Echo
- Born: c. 1944 Amboseli National Park, Kenya
- Died: 3 May 2009 (aged 64–65)

= Echo (elephant) =

Elephant matriarch

Echo was an African bush elephant matriarch who was studied for over 30 years by ethologist Cynthia Moss, beginning in 1973, and was the subject of several books and films. She was the first subject of the Amboseli Elephant Research Project, the longest-running study of a land mammal. The study of Echo and her family contributed significantly to the understanding of elephants, including their life-cycles, methods of communication, emotional lives, and cooperative care of the young.

Echo died on 3 May 2009, around 64 or 65 years of age.

==History==
Echo was the matriarch of the EB herd, which was associated with the EA herd. Its members were given names starting with the letter E and Echo was named after the sound of the radio collar that Cynthia Moss fitted her with in 1973, the year Moss began tracking her. Echo became a matriarch at the age of 23. Elephant matriarchs make life and death decisions on behalf of their extended family, such as when to leave a drought area, where to go, and when to leave an injured family member. It is unusual for a 23-year-old elephant to become a matriarch.

Echo had at least eight calves, facilitating Moss' ability to document elephant cooperative care of young. In 1990, Echo gave birth to Ely, who provided a case-study for the emotional connections between family members. The large calf had become cramped in the womb during the 22-month pregnancy and was born with rigid carpal joints, making it almost impossible for him to walk. The condition made it a substantial risk for the herd to care for him, as they were forced to forgo food to do so. Nonetheless, the herd stayed with Ely for many days, until he was better able to walk.
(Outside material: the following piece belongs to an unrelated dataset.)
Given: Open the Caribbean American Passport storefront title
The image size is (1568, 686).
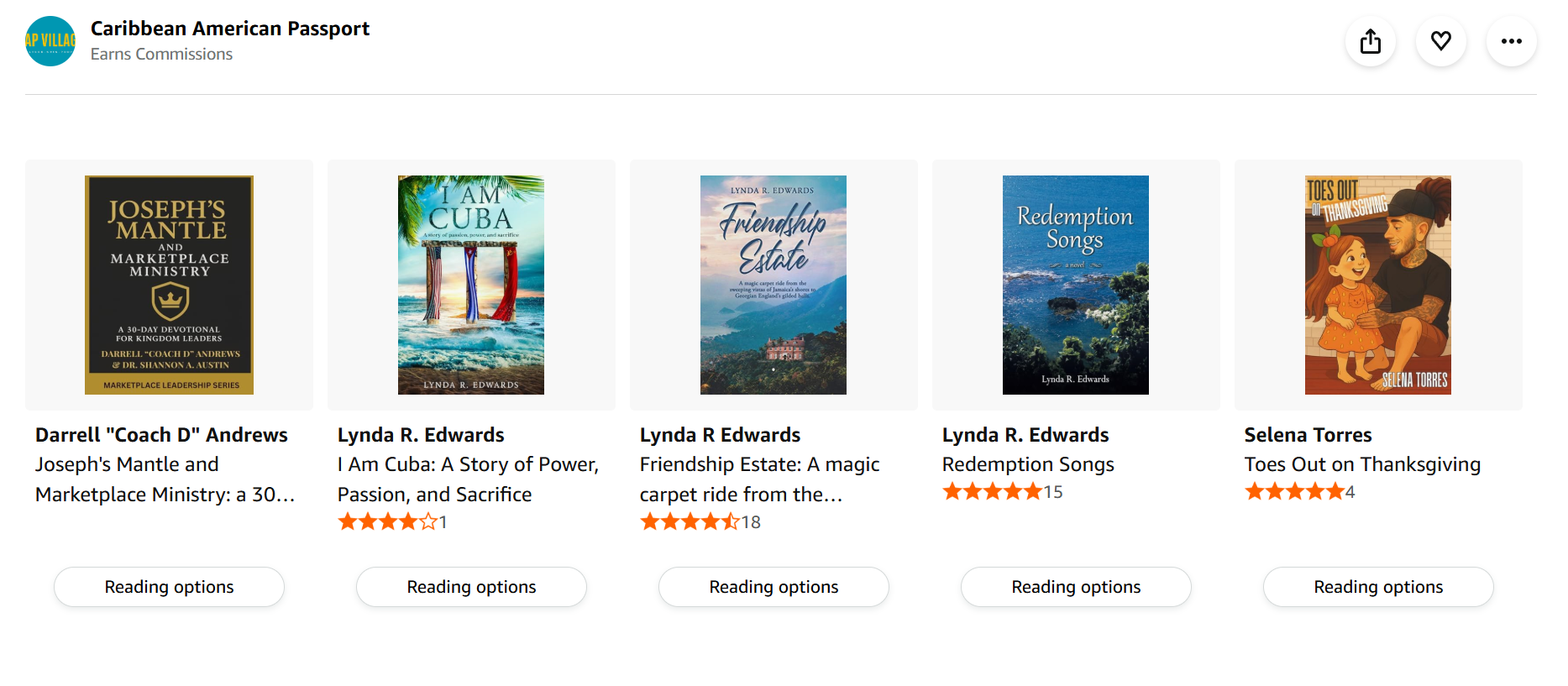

Ely provided scientists with additional evidence of elephant emotional bonds when he was wounded by a spear at the age of seven. Veterinarians attempted to tranquilize him, but were initially chased off by Echo and several other family members. Moss relates that gunshots fired over their heads did not deter the family from trying to protect Ely. Neither did Echo's need to care for a new calf. Ely was eventually treated by the veterinary team and survived. Biologist Marc Bekoff advances these examples of Echo's behavior to argue that elephants have complex emotional lives, and their families should not be broken up for zoos and circuses.

Echo's family continues to be a primary research subject of the Amboseli researchers. After her death, the family split into two, with one faction led by her sister Ella (now led by Elettra, following Ella's passing in 2021), and the other by her daughter Enid.

Echo was the subject of several documentaries by PBS and the BBC. Cynthia Moss has written several books about her and her extended family, including Echo of the Elephants: The Story of an Elephant Family and Elephant Memories: Thirteen Years in the Life of an Elephant Family.